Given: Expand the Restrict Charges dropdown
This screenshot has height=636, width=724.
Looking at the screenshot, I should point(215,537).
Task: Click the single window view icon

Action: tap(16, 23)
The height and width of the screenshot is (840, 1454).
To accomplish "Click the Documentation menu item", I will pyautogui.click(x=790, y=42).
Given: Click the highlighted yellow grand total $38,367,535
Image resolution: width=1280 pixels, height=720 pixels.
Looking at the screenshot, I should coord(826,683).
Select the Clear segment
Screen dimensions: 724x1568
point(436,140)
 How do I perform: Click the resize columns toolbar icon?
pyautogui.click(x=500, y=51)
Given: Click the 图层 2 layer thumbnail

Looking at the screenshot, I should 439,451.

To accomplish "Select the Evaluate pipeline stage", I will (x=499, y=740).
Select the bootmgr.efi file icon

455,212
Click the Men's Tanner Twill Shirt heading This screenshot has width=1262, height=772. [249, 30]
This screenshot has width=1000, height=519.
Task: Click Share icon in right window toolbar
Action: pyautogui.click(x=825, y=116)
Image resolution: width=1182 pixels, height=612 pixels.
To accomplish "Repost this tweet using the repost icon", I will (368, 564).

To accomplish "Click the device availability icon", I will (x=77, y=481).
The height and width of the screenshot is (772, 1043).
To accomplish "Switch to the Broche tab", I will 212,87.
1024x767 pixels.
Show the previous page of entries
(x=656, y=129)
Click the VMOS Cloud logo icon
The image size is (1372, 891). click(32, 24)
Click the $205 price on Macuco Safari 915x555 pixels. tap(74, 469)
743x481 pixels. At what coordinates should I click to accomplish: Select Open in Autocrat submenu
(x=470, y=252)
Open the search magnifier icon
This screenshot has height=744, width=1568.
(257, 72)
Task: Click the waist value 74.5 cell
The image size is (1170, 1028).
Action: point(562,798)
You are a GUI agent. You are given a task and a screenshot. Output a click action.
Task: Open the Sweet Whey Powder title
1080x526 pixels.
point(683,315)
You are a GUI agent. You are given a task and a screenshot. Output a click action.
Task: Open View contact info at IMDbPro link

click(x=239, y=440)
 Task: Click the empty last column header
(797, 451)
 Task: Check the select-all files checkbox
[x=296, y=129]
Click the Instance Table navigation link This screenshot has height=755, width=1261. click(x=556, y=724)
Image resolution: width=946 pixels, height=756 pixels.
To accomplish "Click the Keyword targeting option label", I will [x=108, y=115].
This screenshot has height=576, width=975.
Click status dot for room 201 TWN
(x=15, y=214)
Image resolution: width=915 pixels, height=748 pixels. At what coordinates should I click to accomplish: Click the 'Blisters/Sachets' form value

• Exercise objective
Echo every line from the one containing "Click the Instance" through the end of the records, inclusive.

• Exercise solution
Click the Instance Table navigation link This screenshot has height=755, width=1261. click(x=556, y=724)
Image resolution: width=946 pixels, height=756 pixels.
To accomplish "Click the Keyword targeting option label", I will [x=108, y=115].
This screenshot has height=576, width=975.
Click status dot for room 201 TWN
(x=15, y=214)
Image resolution: width=915 pixels, height=748 pixels. At what coordinates should I click to accomplish: Click the 'Blisters/Sachets' form value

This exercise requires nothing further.